I will first note here that I’m not a huge fan of the concepts/story from the mesaoptimizers paper as a way of factoring reality. I struggle to map the concepts onto my own model of what’s going to happen as we fumble toward AGI.

But putting that aside, and noting that my language is imprecise and confused, here is how I think about the “switch” from directly to deceptively pursuing your training objective:
1. “Pursuing objective X” is an abstraction we use to think about an agent that manages to robustly take actions that move in the direction of objective X
2. We can think of an agent as “pursuing X directly” if we think that the agent will take an available option that it can tell moves toward X
3. We can think of an agent as “pursuing X deceptively” if the agent would stop taking actions that move toward X under some change of context.
4. Some such “deceptive” agents might be better described as “pursuing Y directly” for some Y.
So an example transition from pursing X “directly” to “deceptively” would be an agent you train to keep your diamonds safe, that eventually learns that you’re judging this via cameras, and will therefore take actions that fool the cameras if they become available.

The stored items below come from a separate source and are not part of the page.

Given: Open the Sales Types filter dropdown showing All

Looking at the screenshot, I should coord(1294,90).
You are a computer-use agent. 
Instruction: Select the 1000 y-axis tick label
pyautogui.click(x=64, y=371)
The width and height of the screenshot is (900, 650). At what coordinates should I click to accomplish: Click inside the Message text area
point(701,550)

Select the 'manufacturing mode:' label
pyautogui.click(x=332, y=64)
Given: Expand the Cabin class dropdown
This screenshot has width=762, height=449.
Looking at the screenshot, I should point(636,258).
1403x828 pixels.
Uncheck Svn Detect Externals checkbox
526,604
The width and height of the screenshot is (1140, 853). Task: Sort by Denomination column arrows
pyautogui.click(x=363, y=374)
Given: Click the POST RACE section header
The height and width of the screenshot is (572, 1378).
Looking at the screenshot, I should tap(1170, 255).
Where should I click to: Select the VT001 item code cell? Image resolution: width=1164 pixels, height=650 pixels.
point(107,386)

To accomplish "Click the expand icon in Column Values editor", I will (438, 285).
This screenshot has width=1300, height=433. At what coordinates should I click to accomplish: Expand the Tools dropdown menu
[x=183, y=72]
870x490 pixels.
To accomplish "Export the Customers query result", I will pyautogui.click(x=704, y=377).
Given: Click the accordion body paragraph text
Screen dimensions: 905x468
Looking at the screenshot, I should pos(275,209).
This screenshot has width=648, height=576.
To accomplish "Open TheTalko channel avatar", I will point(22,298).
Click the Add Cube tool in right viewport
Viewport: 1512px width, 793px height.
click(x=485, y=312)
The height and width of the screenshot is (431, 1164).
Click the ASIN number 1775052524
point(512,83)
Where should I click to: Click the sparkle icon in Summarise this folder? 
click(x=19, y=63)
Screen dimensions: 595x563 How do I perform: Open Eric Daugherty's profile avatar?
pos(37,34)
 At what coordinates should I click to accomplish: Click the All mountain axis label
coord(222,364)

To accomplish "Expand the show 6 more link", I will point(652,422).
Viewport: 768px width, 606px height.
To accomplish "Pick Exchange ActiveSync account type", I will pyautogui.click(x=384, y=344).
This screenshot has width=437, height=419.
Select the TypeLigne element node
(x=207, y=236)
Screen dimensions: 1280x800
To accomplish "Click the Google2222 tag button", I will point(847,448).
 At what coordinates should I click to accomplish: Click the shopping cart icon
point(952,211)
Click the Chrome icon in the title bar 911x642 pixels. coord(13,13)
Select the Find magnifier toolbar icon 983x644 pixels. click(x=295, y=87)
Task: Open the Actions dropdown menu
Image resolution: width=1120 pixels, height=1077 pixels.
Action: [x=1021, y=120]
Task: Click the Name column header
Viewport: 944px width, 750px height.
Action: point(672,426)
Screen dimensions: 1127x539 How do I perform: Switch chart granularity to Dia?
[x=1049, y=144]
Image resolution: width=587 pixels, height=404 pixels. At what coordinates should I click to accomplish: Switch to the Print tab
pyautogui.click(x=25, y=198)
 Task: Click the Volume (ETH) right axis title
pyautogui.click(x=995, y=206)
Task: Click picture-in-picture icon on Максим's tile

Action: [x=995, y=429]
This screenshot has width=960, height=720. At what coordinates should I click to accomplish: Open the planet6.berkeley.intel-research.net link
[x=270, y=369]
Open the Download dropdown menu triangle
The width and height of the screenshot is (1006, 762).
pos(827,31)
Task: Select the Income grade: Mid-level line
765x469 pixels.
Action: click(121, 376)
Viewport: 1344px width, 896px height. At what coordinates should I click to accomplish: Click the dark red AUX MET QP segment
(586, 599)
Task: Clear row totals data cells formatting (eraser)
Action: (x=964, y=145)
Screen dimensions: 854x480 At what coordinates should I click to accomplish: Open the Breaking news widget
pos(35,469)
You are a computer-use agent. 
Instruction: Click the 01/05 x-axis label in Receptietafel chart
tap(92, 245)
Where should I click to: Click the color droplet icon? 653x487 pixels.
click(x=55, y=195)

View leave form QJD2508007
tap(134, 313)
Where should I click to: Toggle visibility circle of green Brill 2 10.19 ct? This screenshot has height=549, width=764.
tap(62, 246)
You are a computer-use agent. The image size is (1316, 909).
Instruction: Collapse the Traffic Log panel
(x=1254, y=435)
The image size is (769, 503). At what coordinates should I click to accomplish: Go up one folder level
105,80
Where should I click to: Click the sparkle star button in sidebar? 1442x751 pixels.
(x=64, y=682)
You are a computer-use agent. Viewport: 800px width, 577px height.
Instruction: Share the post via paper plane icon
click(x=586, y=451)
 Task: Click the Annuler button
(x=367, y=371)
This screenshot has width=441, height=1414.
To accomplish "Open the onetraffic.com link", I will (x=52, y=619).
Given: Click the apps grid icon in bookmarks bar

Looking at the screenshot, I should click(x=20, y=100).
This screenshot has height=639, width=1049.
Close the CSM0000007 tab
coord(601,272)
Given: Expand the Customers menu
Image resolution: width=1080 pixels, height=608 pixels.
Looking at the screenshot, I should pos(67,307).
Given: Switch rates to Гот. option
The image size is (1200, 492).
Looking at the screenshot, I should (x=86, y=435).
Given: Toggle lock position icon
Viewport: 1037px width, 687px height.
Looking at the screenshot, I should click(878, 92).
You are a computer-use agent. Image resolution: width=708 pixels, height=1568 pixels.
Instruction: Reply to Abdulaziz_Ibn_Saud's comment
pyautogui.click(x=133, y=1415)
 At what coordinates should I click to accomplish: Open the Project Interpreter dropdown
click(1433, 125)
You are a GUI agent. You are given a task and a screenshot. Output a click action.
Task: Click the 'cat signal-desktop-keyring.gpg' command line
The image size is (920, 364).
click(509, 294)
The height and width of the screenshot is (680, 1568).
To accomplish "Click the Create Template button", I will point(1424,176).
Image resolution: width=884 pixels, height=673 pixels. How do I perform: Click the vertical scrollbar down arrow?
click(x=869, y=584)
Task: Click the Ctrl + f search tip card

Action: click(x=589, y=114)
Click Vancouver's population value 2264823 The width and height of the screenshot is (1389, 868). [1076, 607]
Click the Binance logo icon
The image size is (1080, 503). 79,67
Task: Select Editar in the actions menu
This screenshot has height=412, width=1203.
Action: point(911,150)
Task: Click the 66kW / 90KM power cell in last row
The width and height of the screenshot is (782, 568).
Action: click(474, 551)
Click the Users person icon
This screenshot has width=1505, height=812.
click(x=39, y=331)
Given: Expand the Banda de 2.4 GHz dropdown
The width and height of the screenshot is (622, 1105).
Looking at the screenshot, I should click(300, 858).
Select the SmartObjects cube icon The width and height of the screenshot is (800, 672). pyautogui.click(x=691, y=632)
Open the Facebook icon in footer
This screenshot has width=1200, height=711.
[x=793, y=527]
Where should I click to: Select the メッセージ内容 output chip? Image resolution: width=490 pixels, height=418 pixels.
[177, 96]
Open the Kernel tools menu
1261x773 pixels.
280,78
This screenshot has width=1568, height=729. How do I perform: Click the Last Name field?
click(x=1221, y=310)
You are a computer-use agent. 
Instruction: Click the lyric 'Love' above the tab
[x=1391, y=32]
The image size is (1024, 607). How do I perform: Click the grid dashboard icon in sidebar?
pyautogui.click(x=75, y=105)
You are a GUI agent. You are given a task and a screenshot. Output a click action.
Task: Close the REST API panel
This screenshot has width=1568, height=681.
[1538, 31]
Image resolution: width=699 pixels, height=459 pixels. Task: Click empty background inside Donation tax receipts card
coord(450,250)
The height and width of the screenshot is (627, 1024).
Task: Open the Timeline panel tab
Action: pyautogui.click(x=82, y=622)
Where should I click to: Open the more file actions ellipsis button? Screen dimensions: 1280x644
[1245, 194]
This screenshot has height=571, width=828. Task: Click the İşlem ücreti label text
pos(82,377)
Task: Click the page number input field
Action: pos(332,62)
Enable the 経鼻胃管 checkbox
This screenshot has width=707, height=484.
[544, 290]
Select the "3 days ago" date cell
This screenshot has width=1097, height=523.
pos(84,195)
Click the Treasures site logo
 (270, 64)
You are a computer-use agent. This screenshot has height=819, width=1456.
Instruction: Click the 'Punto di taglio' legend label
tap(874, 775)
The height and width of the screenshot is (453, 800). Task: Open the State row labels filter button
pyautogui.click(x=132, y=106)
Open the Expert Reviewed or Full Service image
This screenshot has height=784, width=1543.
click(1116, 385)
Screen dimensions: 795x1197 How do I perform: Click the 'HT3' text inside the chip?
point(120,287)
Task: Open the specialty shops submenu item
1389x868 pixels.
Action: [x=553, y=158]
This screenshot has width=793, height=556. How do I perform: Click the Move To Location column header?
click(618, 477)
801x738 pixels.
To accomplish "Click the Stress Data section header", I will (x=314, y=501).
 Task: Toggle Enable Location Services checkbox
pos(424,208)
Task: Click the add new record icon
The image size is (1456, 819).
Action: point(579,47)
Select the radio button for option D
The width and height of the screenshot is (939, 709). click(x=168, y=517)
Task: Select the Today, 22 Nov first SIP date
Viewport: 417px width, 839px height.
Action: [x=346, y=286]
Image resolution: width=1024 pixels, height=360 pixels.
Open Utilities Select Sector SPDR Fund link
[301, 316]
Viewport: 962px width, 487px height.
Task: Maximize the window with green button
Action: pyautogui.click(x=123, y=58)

And notably I don’t think your argument applies to this class of example? It at least doesn’t seem like I could write down a speed prior that would actually reassure me that my diamond-keeper won’t try to lie to me.
- Yonadav Shavit 28 Apr 2022 23:00 UTC
  1 point
  Parent
  I think (3) is not the same as my definition of deception. There are two independent concepts from the Xu post: “deceptive misaligned mesaoptimizers” and “nondeceptive misaligned mesaoptimizers”.
  (3) seems to be describing ordinary misaligned mesaoptimizers (whose proxies no longer generalize on the test distribution).
  I think an agent that you train to keep your diamond safe that learns you’re judging it from cameras may indeed take actions to fool the cameras, but I don’t think it will secretly optimize some other objective while it’s doing that. I agree my argument doesn’t apply to this example.